▶ **Task requirements**
Please return all lines of the data below containing the string "will".

▶ **Available data**

======

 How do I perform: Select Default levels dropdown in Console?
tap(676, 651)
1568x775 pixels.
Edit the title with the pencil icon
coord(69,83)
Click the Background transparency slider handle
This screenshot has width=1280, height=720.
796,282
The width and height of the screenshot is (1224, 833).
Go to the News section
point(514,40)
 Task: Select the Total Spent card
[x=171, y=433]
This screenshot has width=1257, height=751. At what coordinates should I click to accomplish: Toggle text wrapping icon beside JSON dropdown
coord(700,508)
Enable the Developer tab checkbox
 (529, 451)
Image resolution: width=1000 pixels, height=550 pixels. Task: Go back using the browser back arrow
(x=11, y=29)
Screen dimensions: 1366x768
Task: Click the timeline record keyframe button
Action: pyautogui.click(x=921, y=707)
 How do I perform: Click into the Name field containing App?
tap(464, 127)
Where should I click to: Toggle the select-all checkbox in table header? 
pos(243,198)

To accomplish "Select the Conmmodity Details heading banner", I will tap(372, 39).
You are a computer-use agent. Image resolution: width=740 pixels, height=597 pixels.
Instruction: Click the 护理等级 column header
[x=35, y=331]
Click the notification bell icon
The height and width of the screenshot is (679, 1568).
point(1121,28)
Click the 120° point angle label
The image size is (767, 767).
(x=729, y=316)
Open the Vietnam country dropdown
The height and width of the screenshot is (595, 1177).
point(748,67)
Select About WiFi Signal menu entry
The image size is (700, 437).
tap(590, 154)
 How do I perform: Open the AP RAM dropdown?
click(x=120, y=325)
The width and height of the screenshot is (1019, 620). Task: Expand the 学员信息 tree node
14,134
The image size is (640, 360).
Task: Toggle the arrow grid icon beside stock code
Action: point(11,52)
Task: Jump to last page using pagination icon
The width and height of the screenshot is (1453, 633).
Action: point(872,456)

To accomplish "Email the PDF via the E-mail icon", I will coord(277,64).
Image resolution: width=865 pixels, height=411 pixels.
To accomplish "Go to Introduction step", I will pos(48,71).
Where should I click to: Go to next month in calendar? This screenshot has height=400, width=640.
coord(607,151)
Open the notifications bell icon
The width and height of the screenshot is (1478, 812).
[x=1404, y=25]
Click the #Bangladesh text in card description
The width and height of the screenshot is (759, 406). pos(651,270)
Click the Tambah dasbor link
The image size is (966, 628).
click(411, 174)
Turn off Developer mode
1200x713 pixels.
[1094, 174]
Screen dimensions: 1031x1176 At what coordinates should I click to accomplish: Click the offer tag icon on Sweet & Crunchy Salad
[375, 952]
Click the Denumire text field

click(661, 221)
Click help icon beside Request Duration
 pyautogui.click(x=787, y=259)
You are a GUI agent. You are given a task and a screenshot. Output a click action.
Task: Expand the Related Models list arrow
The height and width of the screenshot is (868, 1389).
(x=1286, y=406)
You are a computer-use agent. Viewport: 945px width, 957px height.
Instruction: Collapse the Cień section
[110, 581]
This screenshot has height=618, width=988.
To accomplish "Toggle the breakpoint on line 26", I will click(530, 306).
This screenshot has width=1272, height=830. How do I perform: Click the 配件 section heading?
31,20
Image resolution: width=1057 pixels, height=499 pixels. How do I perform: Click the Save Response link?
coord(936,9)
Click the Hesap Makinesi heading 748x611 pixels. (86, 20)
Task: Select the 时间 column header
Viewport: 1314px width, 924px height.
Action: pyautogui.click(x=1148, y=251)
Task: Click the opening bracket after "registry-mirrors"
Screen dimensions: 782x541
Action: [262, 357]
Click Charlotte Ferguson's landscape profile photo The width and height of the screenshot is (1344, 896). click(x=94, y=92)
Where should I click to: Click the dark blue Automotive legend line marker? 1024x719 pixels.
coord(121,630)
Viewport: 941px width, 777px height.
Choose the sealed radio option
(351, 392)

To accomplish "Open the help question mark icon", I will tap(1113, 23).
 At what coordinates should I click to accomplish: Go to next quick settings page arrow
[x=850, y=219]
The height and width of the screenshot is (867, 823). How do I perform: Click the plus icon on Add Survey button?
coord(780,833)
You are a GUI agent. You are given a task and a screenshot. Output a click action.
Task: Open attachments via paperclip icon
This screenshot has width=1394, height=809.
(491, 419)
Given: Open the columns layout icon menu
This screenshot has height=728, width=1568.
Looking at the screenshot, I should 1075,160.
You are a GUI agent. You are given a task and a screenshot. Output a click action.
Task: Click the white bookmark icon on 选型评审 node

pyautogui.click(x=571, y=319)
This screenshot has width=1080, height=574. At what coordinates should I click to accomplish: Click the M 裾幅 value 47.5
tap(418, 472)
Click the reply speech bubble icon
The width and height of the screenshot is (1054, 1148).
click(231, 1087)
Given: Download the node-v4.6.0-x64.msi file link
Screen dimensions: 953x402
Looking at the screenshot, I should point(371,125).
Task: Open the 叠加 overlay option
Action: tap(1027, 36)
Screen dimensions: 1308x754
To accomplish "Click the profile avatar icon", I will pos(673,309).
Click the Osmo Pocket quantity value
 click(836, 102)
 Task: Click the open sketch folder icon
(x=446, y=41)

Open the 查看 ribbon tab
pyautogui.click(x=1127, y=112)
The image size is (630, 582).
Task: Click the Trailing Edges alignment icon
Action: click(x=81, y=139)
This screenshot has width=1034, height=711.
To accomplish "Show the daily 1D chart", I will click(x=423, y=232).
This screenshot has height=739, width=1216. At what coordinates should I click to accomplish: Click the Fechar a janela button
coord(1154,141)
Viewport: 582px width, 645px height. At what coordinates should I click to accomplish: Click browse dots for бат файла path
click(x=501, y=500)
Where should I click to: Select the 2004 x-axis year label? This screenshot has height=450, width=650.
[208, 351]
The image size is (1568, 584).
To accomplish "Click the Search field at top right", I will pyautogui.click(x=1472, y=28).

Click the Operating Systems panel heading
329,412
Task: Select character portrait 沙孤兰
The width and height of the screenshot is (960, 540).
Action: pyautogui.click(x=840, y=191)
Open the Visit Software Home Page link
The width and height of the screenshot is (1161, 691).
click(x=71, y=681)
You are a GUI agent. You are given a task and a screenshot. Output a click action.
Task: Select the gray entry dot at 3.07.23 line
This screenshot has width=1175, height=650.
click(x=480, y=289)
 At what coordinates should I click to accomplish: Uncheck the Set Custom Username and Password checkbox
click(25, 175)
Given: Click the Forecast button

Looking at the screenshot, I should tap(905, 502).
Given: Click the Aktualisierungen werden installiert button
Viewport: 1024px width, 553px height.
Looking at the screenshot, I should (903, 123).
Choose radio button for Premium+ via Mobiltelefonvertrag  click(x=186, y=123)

======

▶ **Result**
To accomplish "Select the Conmmodity Details heading banner", I will tap(372, 39).
To accomplish "Email the PDF via the E-mail icon", I will coord(277,64).
To accomplish "Go to Introduction step", I will pos(48,71).
To accomplish "Toggle the breakpoint on line 26", I will click(530, 306).
To accomplish "Open the help question mark icon", I will tap(1113, 23).
To accomplish "Click the profile avatar icon", I will pos(673,309).
To accomplish "Show the daily 1D chart", I will click(x=423, y=232).
To accomplish "Click the Search field at top right", I will pyautogui.click(x=1472, y=28).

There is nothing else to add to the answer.